>> START Given data

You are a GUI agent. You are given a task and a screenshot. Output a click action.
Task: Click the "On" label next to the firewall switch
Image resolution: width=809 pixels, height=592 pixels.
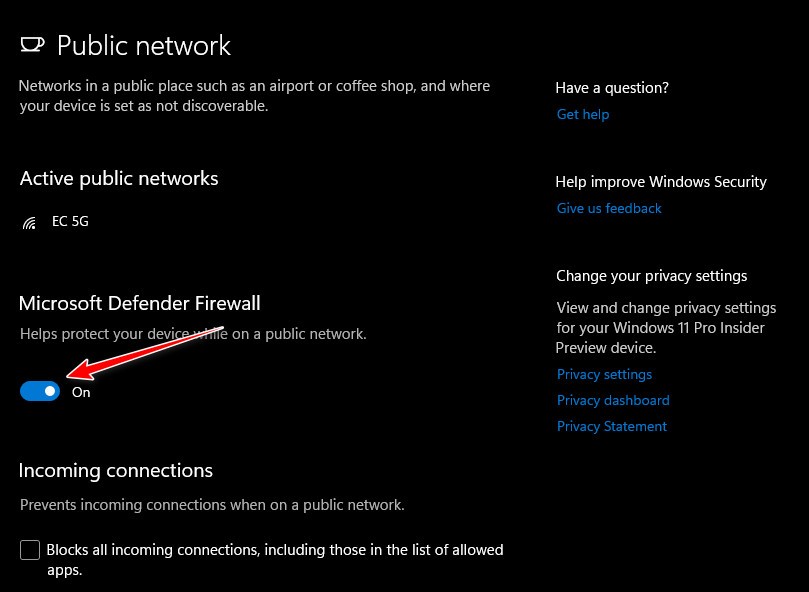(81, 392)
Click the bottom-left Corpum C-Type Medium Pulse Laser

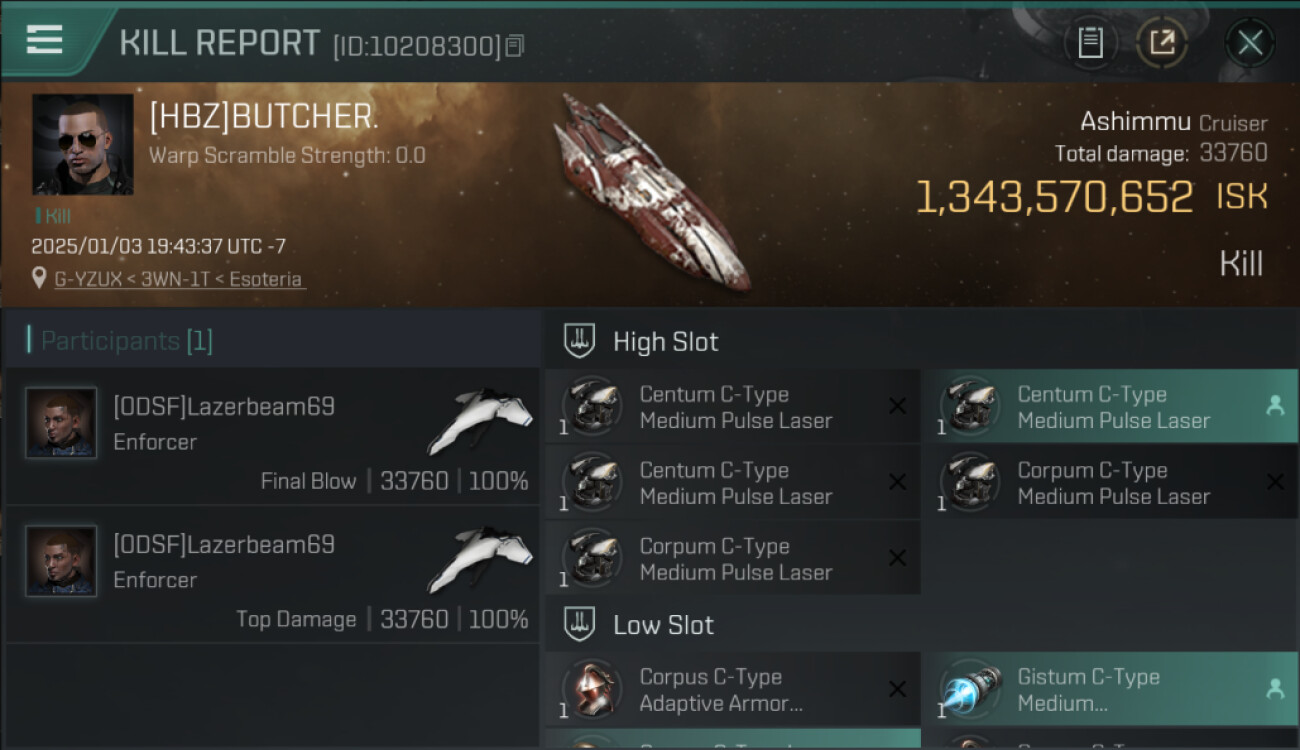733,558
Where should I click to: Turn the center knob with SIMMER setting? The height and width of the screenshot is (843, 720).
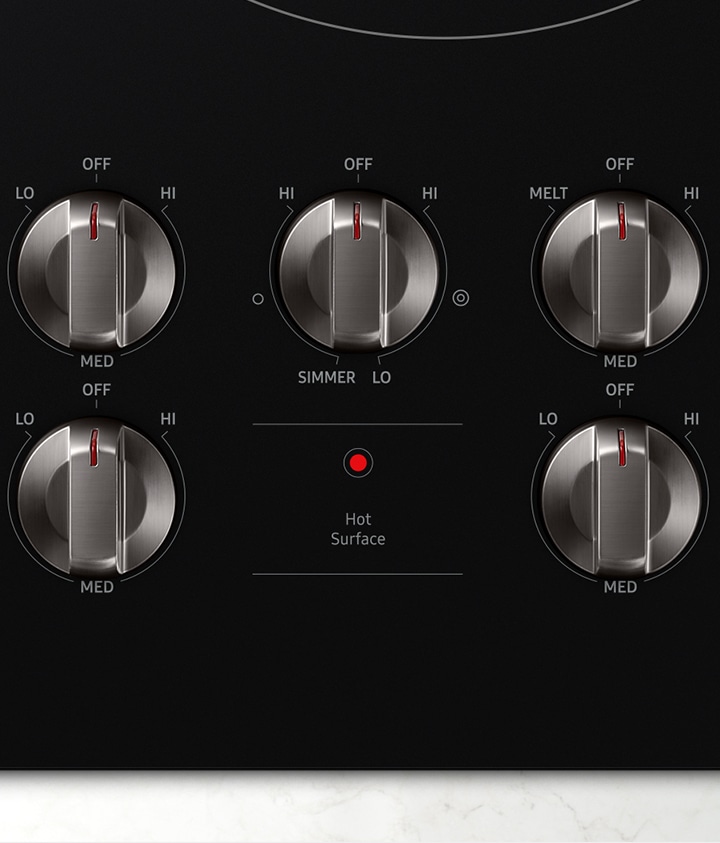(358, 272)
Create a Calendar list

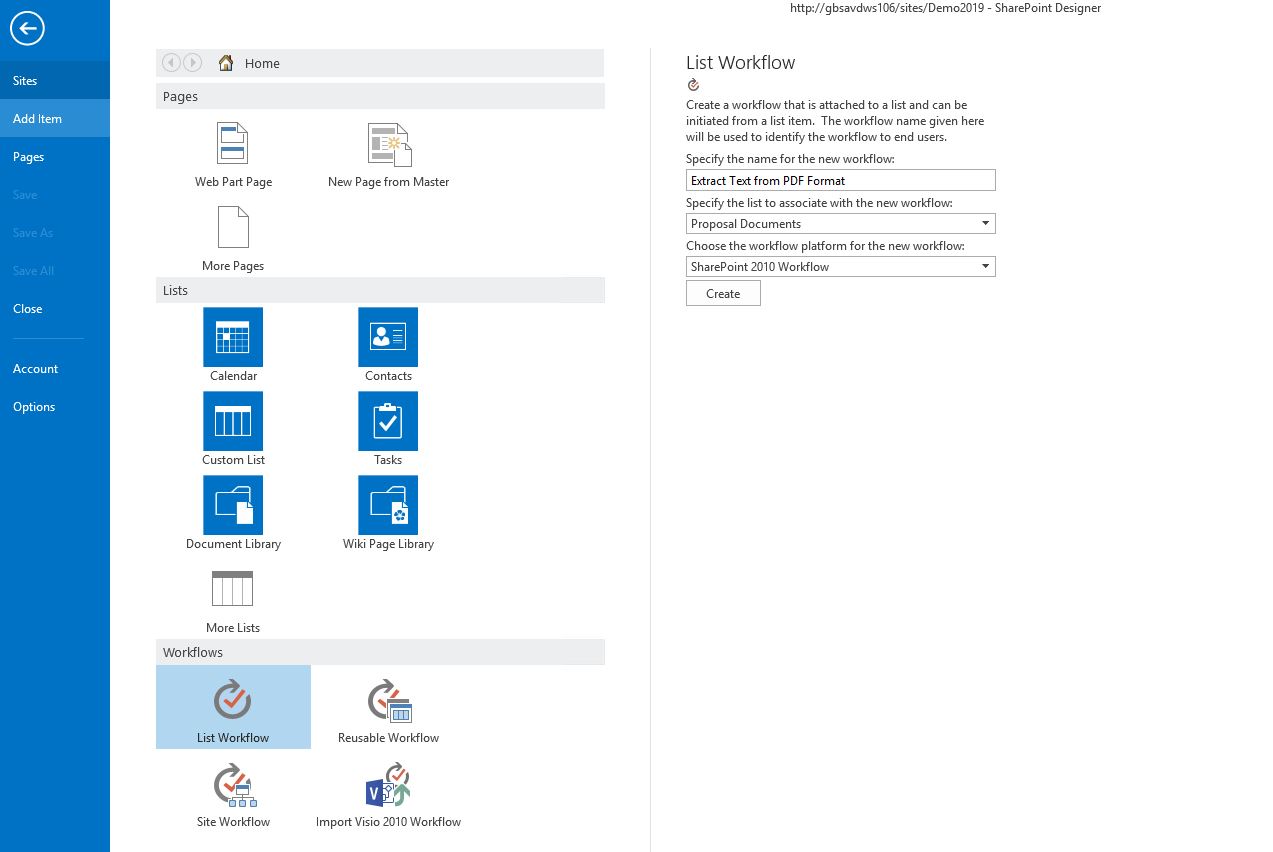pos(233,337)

>> END Given data

> **What the exercise asks**
Turn the material, from the line with "Click the bottom-left" through the end of the material, into a numbered list with no blank lines, leaving out the pictures.

> **Exercise response**
1. Click the bottom-left Corpum C-Type Medium Pulse Laser
2. 733,558
3. Where should I click to: Turn the center knob with SIMMER setting? The height and width of the screenshot is (843, 720).
4. (358, 272)
5. Create a Calendar list
6. pos(233,337)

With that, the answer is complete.